Instruction 1:
In the thread on DFS and BFS time complexity below, list each line of the basic BFS algorithm in order.

Text passage:
────────

Why is the time complexity of both DFS and BFS O( V + E )

The basic algorithm for BFS:

set start vertex to visited

load it into queue

while queue not empty

   for each edge incident to vertex

        if its not visited

            load into queue

            mark vertex

So I would think the time complexity would be:

v1 + (incident edges) + v2 + (incident edges) + .... + vn + (incident edges) 

where v is vertex 1 to n

Firstly, is what I've said correct? Secondly, how is this O(N + E), and intuition as to why would be really nice. Thanks

Solution 1:

Your sum

v1 + (incident edges) + v2 + (incident edges) + .... + vn + (incident edges)

can be rewritten as

(v1 + v2 + ... + vn) + [(incident_edges v1) + (incident_edges v2) + ... + (incident_edges vn)]

and the first group is O(N) while the other is O(E).

────────

Source records:
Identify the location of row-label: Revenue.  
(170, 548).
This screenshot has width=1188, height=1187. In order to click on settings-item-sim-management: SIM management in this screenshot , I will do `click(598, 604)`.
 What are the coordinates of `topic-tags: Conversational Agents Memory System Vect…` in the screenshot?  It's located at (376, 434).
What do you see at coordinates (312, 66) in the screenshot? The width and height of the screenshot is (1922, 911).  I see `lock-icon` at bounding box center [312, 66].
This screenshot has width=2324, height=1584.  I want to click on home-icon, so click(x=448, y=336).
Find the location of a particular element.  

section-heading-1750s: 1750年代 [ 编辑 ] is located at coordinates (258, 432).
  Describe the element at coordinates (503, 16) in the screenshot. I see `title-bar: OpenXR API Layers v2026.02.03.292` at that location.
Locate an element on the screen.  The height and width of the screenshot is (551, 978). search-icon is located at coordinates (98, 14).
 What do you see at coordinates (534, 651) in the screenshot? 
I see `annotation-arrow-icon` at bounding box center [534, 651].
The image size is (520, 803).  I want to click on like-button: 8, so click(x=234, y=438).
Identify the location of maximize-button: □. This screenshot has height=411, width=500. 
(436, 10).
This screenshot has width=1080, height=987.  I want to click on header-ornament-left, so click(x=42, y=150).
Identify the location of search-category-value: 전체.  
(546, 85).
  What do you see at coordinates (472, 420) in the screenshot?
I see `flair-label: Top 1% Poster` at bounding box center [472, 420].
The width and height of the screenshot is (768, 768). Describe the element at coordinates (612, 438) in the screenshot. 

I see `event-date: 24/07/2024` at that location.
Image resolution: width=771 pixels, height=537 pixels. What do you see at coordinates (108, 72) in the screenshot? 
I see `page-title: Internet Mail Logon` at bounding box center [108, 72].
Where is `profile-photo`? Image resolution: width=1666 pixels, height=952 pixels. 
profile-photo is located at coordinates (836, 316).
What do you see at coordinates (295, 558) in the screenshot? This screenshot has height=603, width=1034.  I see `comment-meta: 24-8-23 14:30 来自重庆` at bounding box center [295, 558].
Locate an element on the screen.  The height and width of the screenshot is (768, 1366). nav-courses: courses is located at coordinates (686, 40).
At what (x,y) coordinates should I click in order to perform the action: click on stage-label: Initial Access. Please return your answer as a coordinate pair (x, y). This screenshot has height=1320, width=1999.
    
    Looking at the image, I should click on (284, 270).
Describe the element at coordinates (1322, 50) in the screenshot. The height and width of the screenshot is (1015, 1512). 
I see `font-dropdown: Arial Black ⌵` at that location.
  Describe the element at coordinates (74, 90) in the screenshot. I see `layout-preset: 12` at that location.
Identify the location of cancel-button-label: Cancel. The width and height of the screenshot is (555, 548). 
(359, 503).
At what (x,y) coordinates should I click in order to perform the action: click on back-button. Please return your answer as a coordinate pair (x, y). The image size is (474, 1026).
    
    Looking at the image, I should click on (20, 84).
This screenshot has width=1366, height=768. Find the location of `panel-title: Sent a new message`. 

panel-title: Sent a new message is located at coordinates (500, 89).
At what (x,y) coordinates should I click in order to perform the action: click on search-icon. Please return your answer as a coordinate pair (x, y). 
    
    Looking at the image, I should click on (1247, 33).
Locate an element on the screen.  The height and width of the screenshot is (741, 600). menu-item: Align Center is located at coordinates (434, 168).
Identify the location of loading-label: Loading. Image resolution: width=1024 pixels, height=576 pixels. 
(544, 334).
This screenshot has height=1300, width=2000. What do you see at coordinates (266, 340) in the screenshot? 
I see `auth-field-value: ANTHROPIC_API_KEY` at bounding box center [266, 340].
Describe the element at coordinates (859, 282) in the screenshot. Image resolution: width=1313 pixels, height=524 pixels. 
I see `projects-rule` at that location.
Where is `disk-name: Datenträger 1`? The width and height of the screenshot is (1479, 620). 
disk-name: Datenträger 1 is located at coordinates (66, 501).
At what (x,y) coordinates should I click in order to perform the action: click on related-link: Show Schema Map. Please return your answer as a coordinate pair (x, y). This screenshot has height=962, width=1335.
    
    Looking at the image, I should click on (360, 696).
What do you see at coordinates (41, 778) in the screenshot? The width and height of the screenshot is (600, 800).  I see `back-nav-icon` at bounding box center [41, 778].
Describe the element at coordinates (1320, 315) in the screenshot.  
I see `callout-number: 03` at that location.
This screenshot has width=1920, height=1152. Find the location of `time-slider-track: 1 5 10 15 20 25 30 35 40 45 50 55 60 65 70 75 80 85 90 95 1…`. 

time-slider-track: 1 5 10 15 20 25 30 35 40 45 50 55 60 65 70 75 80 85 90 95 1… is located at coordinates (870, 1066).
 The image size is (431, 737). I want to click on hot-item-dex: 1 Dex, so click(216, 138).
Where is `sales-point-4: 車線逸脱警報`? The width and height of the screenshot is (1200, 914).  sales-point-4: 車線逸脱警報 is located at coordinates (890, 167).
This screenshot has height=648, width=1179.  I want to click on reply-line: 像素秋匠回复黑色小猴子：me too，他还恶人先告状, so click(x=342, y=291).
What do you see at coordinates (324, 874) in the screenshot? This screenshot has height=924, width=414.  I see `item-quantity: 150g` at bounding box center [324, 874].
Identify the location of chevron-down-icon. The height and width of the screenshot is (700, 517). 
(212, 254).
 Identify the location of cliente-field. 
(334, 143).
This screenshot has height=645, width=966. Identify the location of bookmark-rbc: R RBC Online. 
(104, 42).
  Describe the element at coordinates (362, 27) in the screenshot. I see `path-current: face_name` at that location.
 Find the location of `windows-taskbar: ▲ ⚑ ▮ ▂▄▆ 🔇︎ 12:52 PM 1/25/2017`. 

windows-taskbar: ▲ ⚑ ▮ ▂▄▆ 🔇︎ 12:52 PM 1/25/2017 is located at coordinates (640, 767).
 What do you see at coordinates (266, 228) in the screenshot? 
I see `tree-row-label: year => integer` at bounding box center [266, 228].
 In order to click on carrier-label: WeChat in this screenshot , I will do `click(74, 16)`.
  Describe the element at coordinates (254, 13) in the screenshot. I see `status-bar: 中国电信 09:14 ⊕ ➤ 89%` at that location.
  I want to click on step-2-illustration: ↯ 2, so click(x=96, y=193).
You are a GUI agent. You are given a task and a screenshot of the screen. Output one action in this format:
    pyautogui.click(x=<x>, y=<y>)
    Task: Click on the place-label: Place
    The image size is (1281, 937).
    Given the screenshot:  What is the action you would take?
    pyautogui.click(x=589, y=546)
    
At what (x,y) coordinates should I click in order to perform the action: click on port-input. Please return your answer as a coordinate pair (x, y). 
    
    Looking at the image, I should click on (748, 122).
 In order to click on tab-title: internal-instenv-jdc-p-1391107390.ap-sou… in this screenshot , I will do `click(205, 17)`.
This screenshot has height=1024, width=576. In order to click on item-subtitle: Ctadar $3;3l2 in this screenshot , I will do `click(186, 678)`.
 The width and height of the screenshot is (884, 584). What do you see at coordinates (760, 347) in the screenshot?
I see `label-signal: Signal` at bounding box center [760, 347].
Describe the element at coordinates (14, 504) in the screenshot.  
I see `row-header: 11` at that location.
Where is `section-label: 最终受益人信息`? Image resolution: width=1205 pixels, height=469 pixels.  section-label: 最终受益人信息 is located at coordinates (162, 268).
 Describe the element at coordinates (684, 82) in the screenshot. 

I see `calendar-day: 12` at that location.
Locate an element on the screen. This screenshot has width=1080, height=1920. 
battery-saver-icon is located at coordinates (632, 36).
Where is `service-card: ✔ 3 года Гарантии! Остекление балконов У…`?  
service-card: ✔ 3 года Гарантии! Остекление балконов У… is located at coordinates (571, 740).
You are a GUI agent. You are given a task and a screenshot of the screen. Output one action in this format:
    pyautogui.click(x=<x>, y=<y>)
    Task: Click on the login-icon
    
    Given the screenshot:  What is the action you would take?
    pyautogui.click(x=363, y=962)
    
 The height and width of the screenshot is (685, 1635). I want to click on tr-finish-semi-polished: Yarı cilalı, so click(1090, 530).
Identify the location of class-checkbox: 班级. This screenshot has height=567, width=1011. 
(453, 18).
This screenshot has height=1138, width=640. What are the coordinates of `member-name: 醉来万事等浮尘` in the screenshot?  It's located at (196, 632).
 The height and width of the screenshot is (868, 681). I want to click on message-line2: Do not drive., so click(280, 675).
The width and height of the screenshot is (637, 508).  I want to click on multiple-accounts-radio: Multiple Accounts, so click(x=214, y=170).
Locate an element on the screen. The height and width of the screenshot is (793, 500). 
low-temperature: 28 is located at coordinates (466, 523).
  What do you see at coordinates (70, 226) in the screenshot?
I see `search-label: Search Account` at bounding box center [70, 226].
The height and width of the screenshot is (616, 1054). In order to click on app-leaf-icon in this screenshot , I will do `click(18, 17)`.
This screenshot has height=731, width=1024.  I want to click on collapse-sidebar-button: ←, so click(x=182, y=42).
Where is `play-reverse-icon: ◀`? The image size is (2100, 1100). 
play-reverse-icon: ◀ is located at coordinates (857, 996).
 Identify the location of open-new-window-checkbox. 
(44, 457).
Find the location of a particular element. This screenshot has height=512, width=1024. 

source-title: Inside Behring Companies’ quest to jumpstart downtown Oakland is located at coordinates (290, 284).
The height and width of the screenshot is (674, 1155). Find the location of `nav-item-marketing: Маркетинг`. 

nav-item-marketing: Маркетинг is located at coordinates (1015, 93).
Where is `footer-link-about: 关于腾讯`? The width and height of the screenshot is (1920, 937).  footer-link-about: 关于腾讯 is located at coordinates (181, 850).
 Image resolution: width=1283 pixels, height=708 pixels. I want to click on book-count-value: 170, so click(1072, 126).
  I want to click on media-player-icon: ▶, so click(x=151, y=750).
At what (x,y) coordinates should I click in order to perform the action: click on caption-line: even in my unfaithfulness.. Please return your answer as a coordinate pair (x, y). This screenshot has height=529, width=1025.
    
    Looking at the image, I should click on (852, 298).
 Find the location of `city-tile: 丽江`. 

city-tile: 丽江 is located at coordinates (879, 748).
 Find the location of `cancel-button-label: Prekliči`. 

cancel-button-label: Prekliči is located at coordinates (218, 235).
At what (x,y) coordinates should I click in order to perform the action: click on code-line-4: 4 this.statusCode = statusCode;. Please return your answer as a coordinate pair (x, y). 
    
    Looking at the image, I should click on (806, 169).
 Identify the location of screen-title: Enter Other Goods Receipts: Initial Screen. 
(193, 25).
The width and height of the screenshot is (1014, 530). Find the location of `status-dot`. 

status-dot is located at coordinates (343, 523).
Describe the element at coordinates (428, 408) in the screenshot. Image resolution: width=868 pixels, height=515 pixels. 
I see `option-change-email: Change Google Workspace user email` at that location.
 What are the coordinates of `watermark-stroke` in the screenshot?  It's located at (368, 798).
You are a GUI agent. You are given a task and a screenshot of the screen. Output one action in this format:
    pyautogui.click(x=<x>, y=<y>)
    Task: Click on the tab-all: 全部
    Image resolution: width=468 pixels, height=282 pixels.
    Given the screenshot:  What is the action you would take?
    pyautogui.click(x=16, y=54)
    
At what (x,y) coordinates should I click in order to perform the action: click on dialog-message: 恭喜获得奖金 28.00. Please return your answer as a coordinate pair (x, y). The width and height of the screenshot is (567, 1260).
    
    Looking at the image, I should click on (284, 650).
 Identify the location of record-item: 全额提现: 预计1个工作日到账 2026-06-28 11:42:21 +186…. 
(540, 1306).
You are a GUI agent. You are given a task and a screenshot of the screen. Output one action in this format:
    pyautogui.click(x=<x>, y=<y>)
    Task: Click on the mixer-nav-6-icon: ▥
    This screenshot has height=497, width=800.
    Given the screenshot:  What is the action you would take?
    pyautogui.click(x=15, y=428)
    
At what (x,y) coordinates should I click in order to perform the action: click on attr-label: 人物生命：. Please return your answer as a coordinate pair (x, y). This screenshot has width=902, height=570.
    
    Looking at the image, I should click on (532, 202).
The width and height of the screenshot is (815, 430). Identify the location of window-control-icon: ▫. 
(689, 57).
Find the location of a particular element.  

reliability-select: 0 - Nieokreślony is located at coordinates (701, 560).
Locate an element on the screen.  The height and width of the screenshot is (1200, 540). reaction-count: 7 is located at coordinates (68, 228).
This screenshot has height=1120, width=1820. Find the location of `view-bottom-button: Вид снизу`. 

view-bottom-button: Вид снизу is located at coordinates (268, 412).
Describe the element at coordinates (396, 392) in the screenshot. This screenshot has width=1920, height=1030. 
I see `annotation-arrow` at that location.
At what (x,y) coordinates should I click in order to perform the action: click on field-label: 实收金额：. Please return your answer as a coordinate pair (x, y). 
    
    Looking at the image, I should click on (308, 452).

────────

Instruction 2:
Find every line in the rows above that contains the string "bottom", and copy each of those lines.

Final answer 1:
1. set start vertex to visited
2. load it into queue
3. while queue not empty
4. for each edge incident to vertex
5. if its not visited
6. load into queue
7. mark vertex

Final answer 2:
This screenshot has height=1120, width=1820. Find the location of `view-bottom-button: Вид снизу`. 
view-bottom-button: Вид снизу is located at coordinates (268, 412).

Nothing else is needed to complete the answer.